Brewers 3, Cubs 1
Brewers Claim N.L. Central With Win Over Cubs in Game No. 163
The Milwaukee Brewers needed 163 games to do it, but they finally overtook the Chicago Cubs for good, winning the National League Central title with a 3-1 victory over their rival in a tiebreaking game on Monday.
With the win, the Brewers advanced to a league divisional series, while the Cubs, who had held at least a share of the division lead since mid-July, will be asked to play for their postseason life as the N.L.’s top wild-card team.
Monday’s tiebreaker at Wrigley Field, which the Brewers forced with a 19-7 record in September, seemed like it would come down to a battle between the N.L.’s leading candidates for the Most Valuable Player Award, Christian Yelich of the Brewers and Javier Baez of the Cubs. Instead, it was run-scoring singles by Lorenzo Cain and Ryan Braun in the 8th inning that decided the game in the Brewers’ favor.
Given a lead with six outs to play, Milwaukee turned to its ace reliever, Josh Hader, who slammed the door shut with two shutout innings.
That Yelich did not deliver the go-ahead runs qualified as somewhat surprising after he thoroughly dominated baseball over the final month of the season. The slugging 26-year-old outfielder, who came to the Brewers in an off-season trade with the Miami Marlins, very nearly won the N.L.’s first triple-crown since 1937 thanks to an outrageous second-half in which he batted .367 with 25 home runs and 67 R.B.I. in just 65 games.

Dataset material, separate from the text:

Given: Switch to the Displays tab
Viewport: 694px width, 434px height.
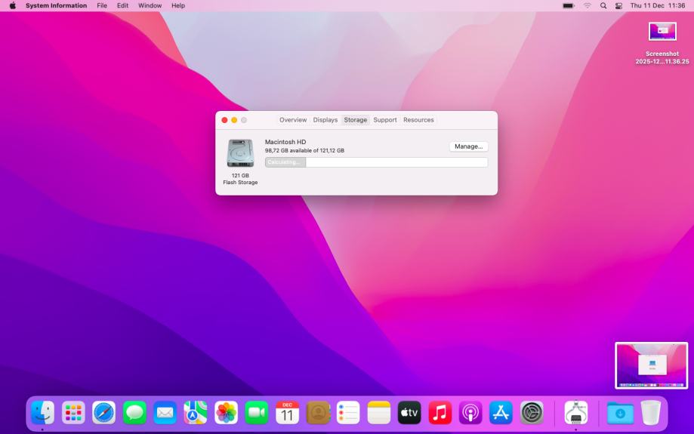Looking at the screenshot, I should [325, 120].
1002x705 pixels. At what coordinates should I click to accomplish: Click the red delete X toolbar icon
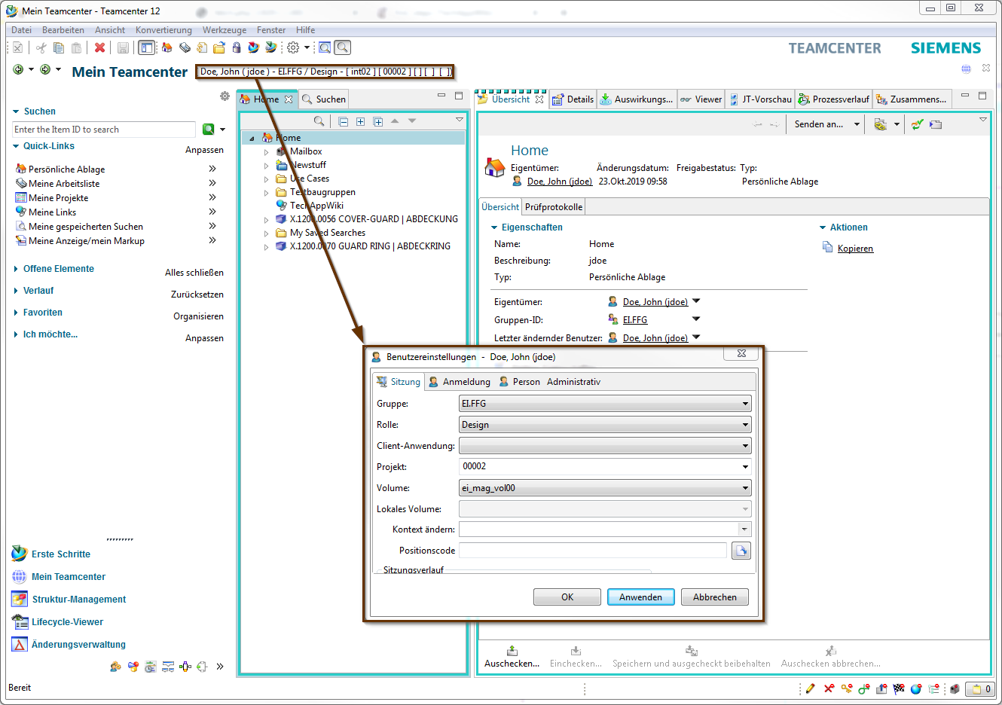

A 3-for-4 performance against Chicago — which included a run-scoring single in the 3rd inning — left him as the N.L.’s leader in batting average (.326), on-base-plus-slugging percentage (1.000) and wins above replacement (7.4 entering Monday’s game). He fell one home run and one R.B.I. short of joining Joe Medwick, Chuck Klein, Rogers Hornsby and Heinie Zimmerman as modern era winners of the N.L. triple-crown.
“The guy’s been unbelievable,” Cain said in an on-field interview after the game. “I get a chance to see it day in and day out and the guy’s been impressive all season long.”
He added an endorsement for his teammate’s award chances, saying “I don’t see any other guy that’s gonna top this guy for M.V.P.”
The Cubs, who had seemingly wrapped up the division when their lead over Milwaukee reached five games on Sept. 1, simply could not muster an offense to compete on Monday. Anthony Rizzo’s solo homer was Chicago’s only extra-base hit and just six Cubs batters reached base all game against Jhoulys Chacin and four relievers, including Corey Knebel, who extended his scoreless streak to 16⅓ innings, and Hader, who has been absolutely dominant down the stretch and figures to be the team’s go-to reliever in the postseason.
While avoiding the wild-card game, and securing home-field advantage in the N.L. playoffs, was huge for Milwaukee, they might not want to put the Cubs too far in the rearview mirror. Should Chicago survive in Tuesday’s wild-card game at Wrigley Field, the Cubs and Brewers will be lock horns once again, this time to decide a division series.